К нему потянулось копье. Он ударил по копью мечом и рассек его. И тут он увидел завитые в колечки усы, белозубую улыбку и черное дуло пищали. Сверкнул огонь, и Мехмед почувствовал, что летит. Очнулся он через мгновение на земле. Грохотало. Открыл глаза. Над ним летели языки огня и клубы дыма.
Крепость ожила.
Казаки выждали, пока под стенами будет густо, и начали палить из пушек и стрелять из пищалей.
Мехмед отстегнул шлем. Пуля срезала шишак.
- О, Элиф! Не твоими ли молитвами я еще жив?
Где-то рядом взвыло. Упала вместе с людьми лестница,
и в эту стонущую, орущую кучу малу сверху с хрястом влипали огромные каменья.
Мехмед подтянул длинные ноги к стене, прижался к нагретым солнцем камням и затих.
Он был жив и здоров и почти в безопасности, пить только хотелось.
- Хватит терпения - будешь жив, - сказал себе Мехмед и прикрыл голову шлемом.
Ухало, свистело, рушилось, а они сидели в подземелье и ждали приказа.
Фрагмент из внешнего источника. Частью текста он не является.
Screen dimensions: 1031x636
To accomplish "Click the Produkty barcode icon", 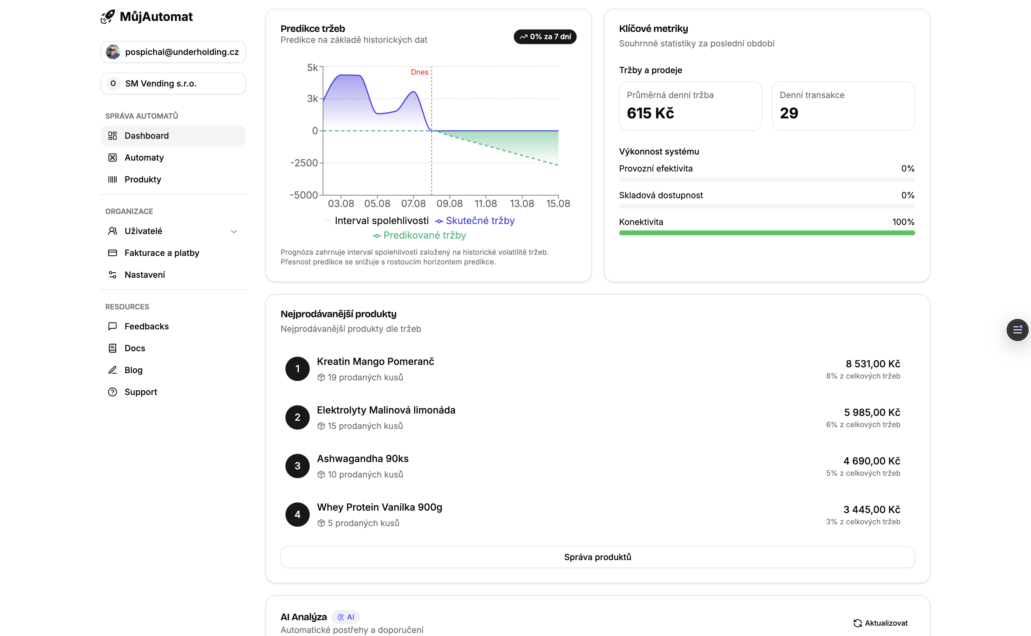I will (x=112, y=180).
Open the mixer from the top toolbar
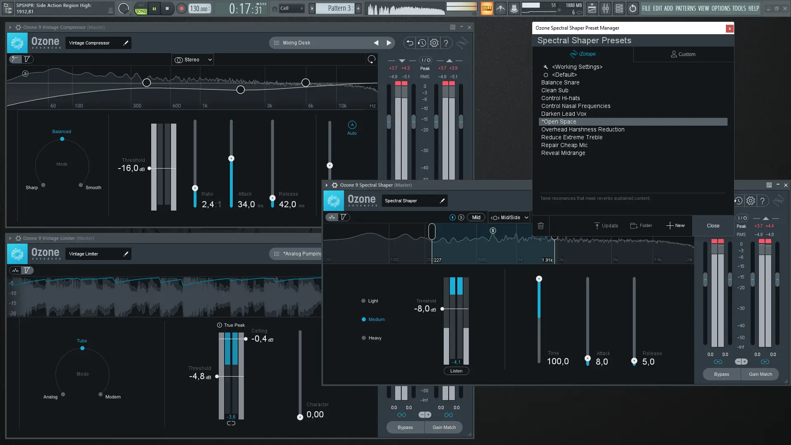The width and height of the screenshot is (791, 445). click(x=606, y=8)
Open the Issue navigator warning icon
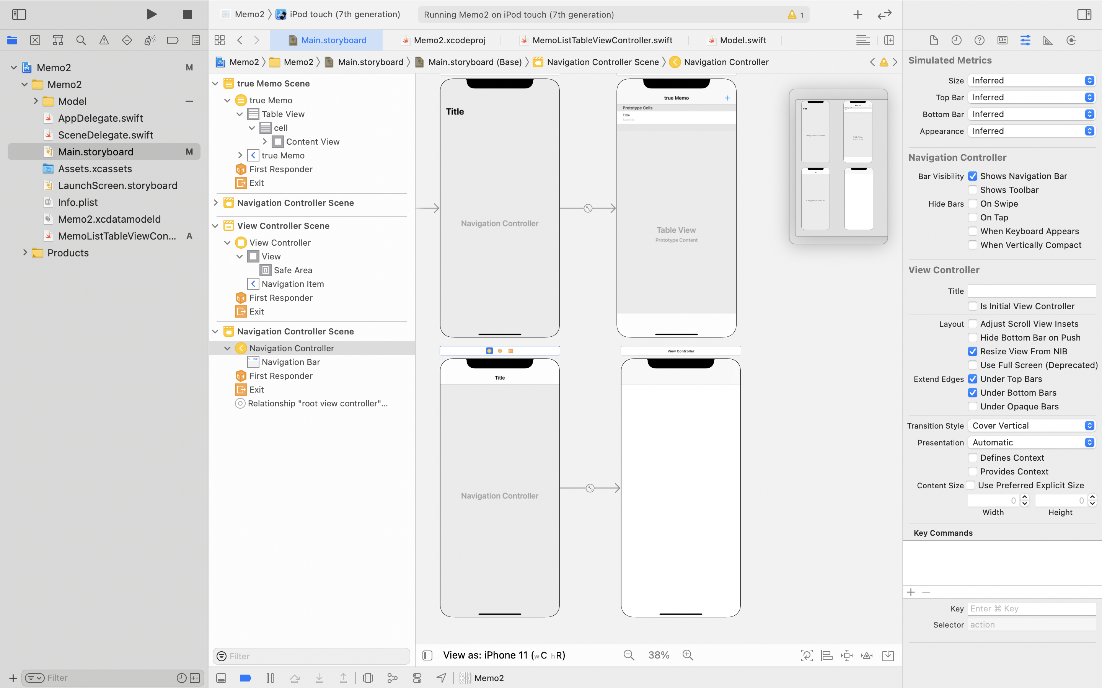 [104, 40]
Георгий подошел к Худоложке.
- Отпусти меня на стену. Чего мы сидим здесь?
- Значит, так нужно.
- Про нас забыли.
- Значит, и без нас хватает людей.
- Ну пусти ты меня за-ради бога!
- Дурак! -искренне удивился Худоложка. - Что, у тебя запасная голова есть? Сиди. Успеешь помереть.
- Худоложка, друг!
Худоложка поглядел парню в синие глаза.
- Бог тебя хранит! Ступай! Да вот что - бей да поглядывай. На войне и по затылку огреть могут.
Георгий кинулся было наверх, но Худоложка схватил его за руку.
- Возьми пищаль да пику. Куда ж ты без оружия? - притянул к себе и на ухо шепнул: - Воевать пойдешь в Топраков-город. Помни о деле рук своих!
Кивнул на черную нору. Нора вела в подкоп, где ждали своего часа двенадцать бочек пороха.
Георгий схватил пику, пищаль и помчался без оглядки воевать: как бы не передумали, не вернули.
У ворот, ведущих в Топраков-город, строилось войско. Здесь был сам Осип Петров.
Георгий увидел атамана и остановился, не зная, как быть, но атаман тоже увидал Георгия и знаком подозвал к себе.
Георгий подбежал.
- Отпущен атаманом воевать. В Топраков-город.
- Ты из дружины Худоложки? Многих он отпустил?
- Меня одного.
- Одного? - голос атамана смягчился. - Ступай в первую сотню, пищаль оставь, там тебе скажут, что делать.
Отворились ворота. Сотня побежала в Топраков-город, и Георгий побежал за казаками, надрывая глотку в крике и не видя ничего, кроме казачьих спин.
Кругом пожар; с треском взметая огненную метель, ухались в пламя крыши домов.
Навстречу свежей сотне группами и поодиночке бежали свои казаки. Одни катили пушечки и бочонки пороха, другие несли залитых кровью людей.
И вдруг казаки закричали еще громче, спина у соседа округлилась, как у кота перед дракой, и Георгий очутился лицом к лицу с янычаром. Ослепительный шишак, шаровары, ятаган.
Георгий не хотел убивать этого турка, он просто оттолкнул от себя видение, но оттолкнул пикой. Пика вошла в мягкое и застряла. Турок заорал, упал на колени, схватился за пику, потянул на себя. И Георгий в ужасе опустил оружие. Теперь он совершенно не знал, что ему делать. Оглянулся. К нему бежали и кричали на него чужие. Их было много.
Они, словно цветные муравьи, переваливались через вал Топракова-города и бежали к нему, а он бежал от них назад, под стены крепости, к своим.
Янычары догоняли, и он вспомнил о сабле. На бегу вытащил ее из ножен, остановился, запустил саблей в турок и снова наутек. Он бежал в беспамятстве, потому что ему вспомнилось главное: он, Георгий, сам ставил под Топраковом-городом бочки с порохом.
До ворот шагов сорок - двадцать. Господи! Он один. Неужто ворота закроют? Чего ради рисковать ради одного?
Он прыгнул в зеленое окошко проема и упал. Ворота тотчас затворились.
Кто-то подошел к Георгию, похлопал его по плечу. Ему дали воды. Выпил. Встал. Увидал перед собой атамана Осипа Петрова.
- Где твоя сабля, казак?
В лице Осипа ни кровиночки, губы черные и словно обуглились.
Георгий невольно схватился за пустые ножны. К атаману подошел седой, с черным от копоти лицом казак Смирка.
- Атаман, парень славно бился. Я сам видел, как он посадил на пику янычара.